Question

The value of the limit \( \lim_{n \to \infty} \left( \frac{1}{1^2 + n^2} + \frac{2}{2^2 + n^2} + \frac{3}{3^2 + n^2} + \cdots + \frac{n}{n^2 + n^2} \right) \) is equal to:

• A. 1
• B. \( \frac{1}{2}\log 2 \)
• C. \( 2\log 2 \)
• D. 0

Hint:

For limits of sums, always look for the \( \frac{1}{n} f(\frac{r}{n}) \) pattern. If the power of \( n \) in the denominator is one higher than the power of \( r \) in the numerator across the whole expression, it's a prime candidate for a Riemann sum integral.

Answer 1

The Correct Option is B

Concept: A limit of a sum can often be converted into a definite integral using the definition of the Riemann sum. The general transformation is:
• Identify the general term \( T_r \).
• Express the sum in sigma notation: \( \lim_{n \to \infty} \sum_{r=1}^{n} T_r \).
• Replace \( \frac{r}{n} \) with \( x \), \( \frac{1}{n} \) with \( dx \), and the summation with \( \int_{0}^{1} \).

Step 1: Writing the sum in sigma notation.
The general term of the series is \( \frac{r}{r^2 + n^2} \). We can write the limit as: \[ L = \lim_{n \to \infty} \sum_{r=1}^{n} \frac{r}{r^2 + n^2} \] To prepare for the integral transformation, we divide the numerator and denominator by \( n^2 \): \[ L = \lim_{n \to \infty} \sum_{r=1}^{n} \frac{r/n^2}{(r^2/n^2) + 1} = \lim_{n \to \infty} \sum_{r=1}^{n} \frac{1}{n} \cdot \frac{r/n}{(r/n)^2 + 1} \]

Step 2: Converting the limit of the sum into a definite integral.
Using the transformations \( \frac{r}{n} \to x \) and \( \frac{1}{n} \to dx \): \[ L = \int_{0}^{1} \frac{x}{x^2 + 1} \, dx \]

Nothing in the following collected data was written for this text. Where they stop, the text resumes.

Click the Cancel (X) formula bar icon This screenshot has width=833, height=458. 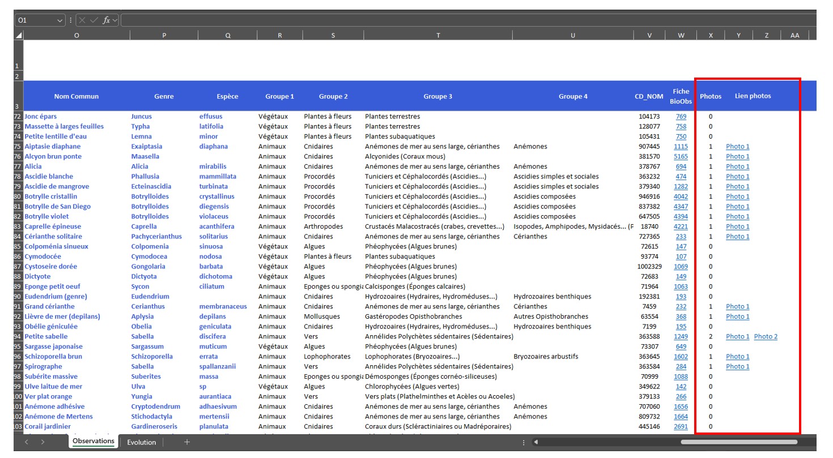(x=82, y=20)
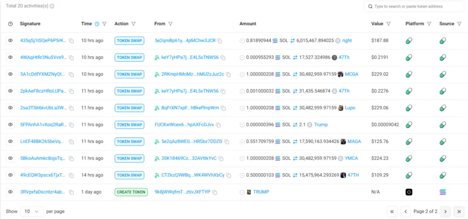Screen dimensions: 468x219
Task: Jump to the last page
Action: 459,211
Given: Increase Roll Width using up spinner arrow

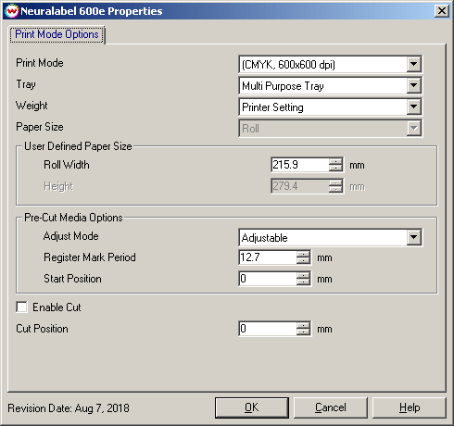Looking at the screenshot, I should 335,161.
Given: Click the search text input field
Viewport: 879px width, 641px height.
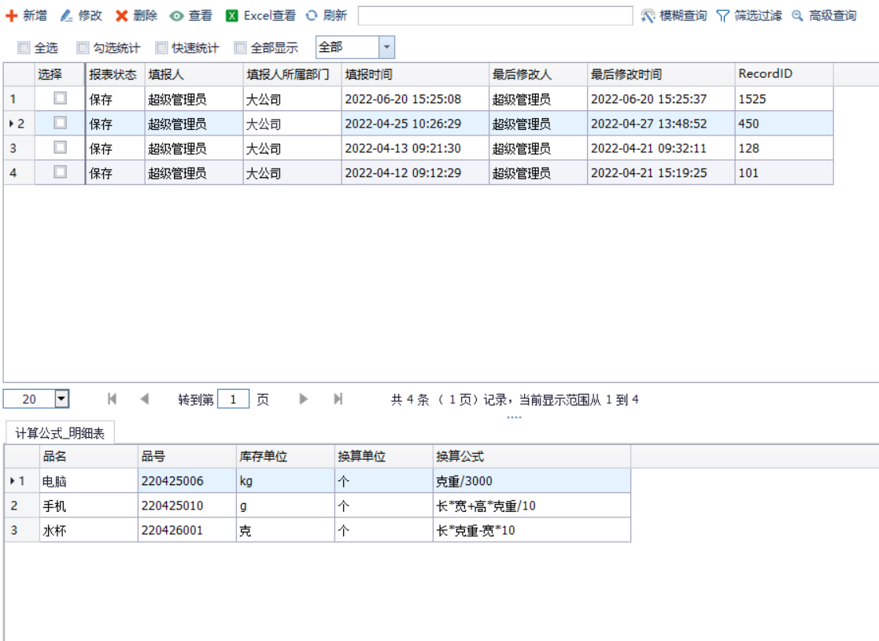Looking at the screenshot, I should pyautogui.click(x=495, y=16).
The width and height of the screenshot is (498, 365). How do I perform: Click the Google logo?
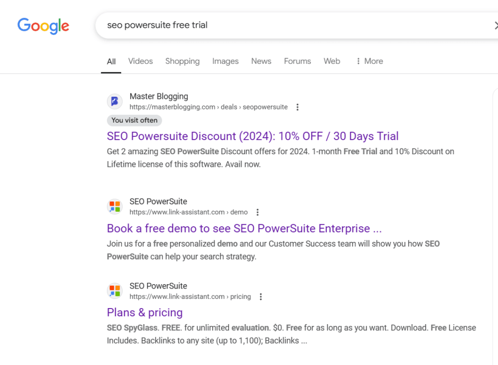tap(43, 26)
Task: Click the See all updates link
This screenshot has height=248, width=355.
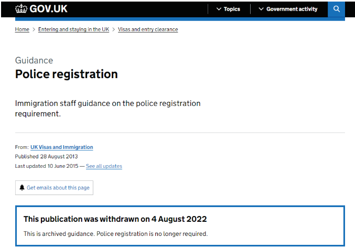Action: [104, 166]
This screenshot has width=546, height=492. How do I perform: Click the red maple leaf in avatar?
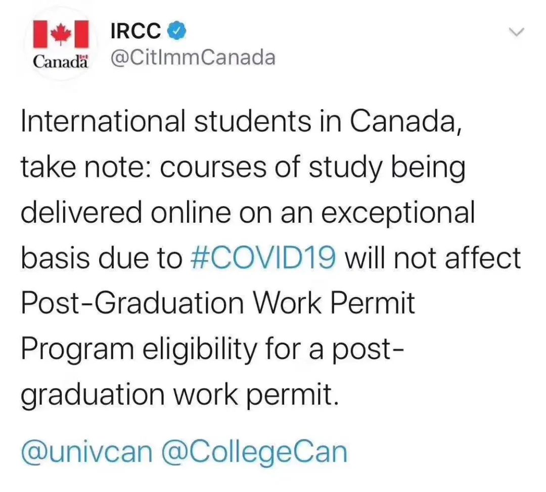(61, 34)
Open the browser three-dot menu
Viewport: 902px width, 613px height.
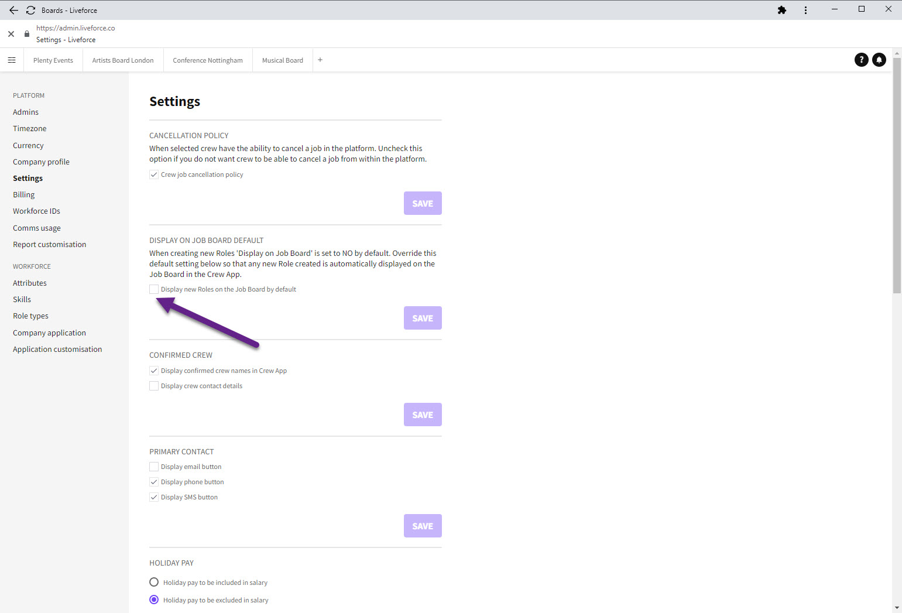[805, 10]
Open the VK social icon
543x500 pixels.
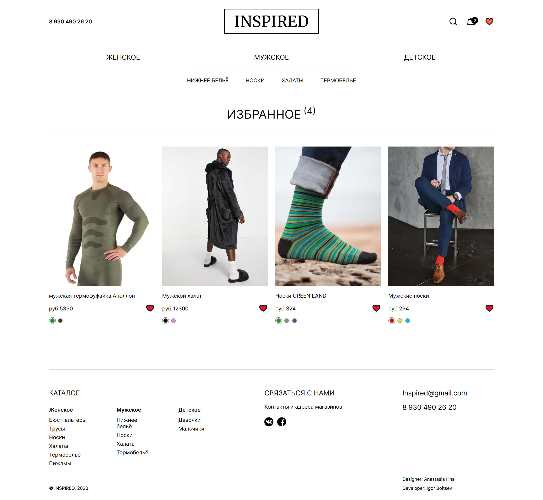(269, 422)
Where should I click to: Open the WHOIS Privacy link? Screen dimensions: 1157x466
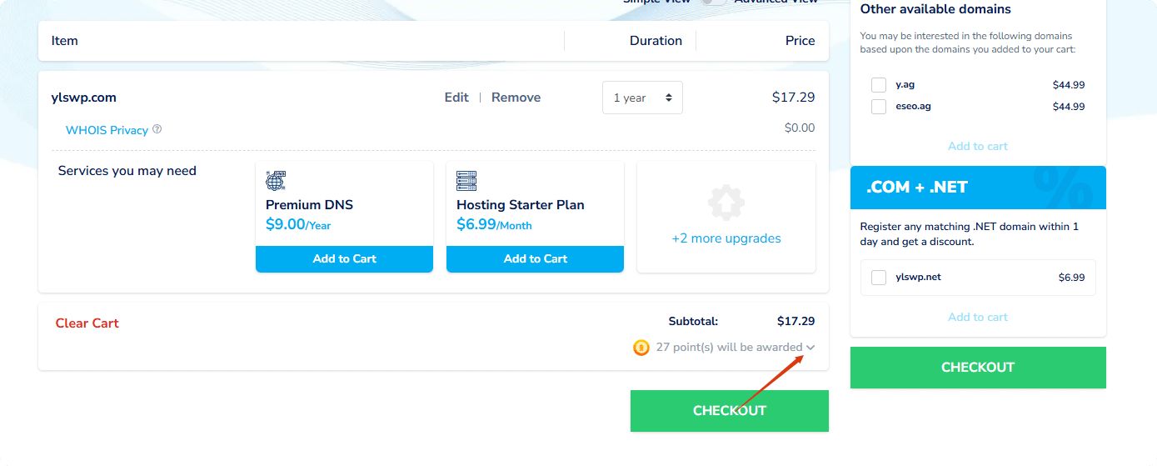click(x=107, y=130)
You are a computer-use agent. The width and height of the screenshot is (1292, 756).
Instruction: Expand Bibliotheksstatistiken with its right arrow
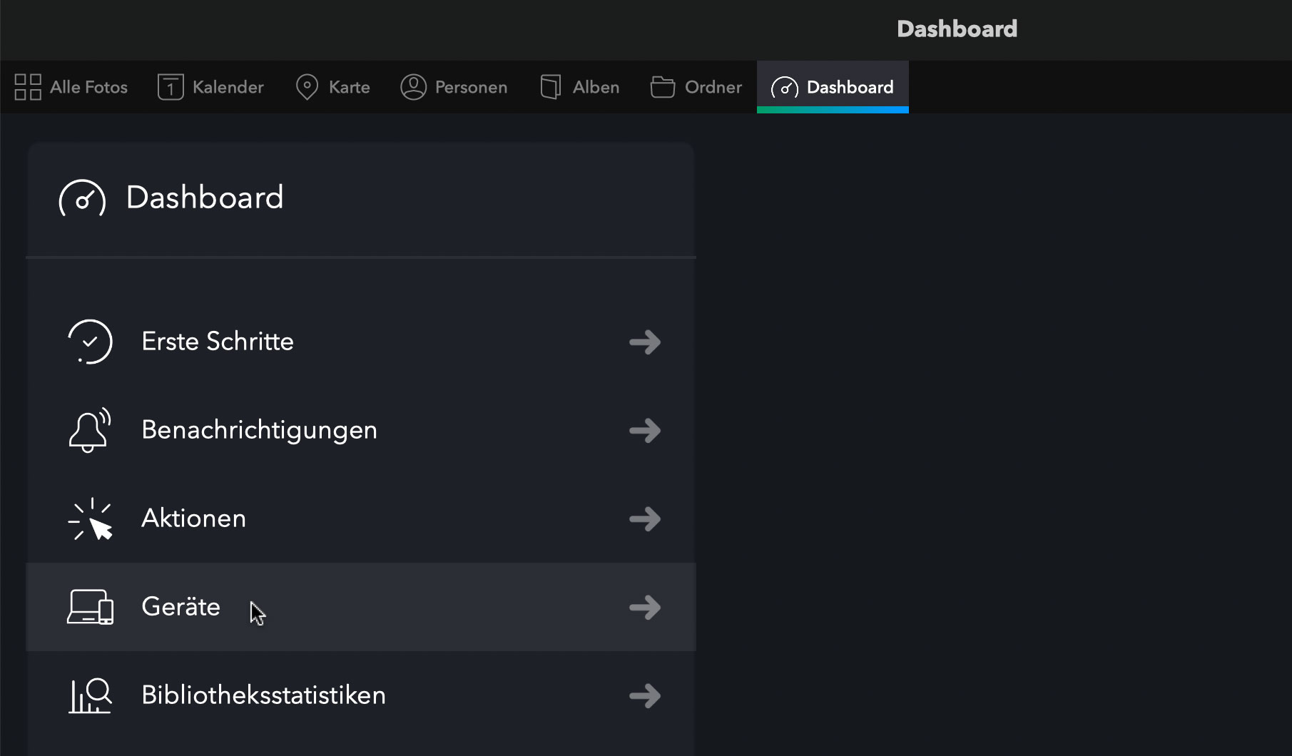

Step 3: Evaluating the definite integral.
To integrate \( \frac{x}{x^2 + 1} \), we use the substitution \( u = x^2 + 1 \), which gives \( du = 2x \, dx \Rightarrow x \, dx = \frac{du}{2} \). \[ L = \frac{1}{2} \int \frac{du}{u} = \frac{1}{2} [ \log|x^2 + 1| ]_{0}^{1} \] Substituting the limits: \[ L = \frac{1}{2} [ \log(1^2 + 1) - \log(0^2 + 1) ] \] \[ L = \frac{1}{2} [ \log 2 - \log 1 ] = \frac{1}{2} \log 2 \quad (\because \log 1 = 0) \]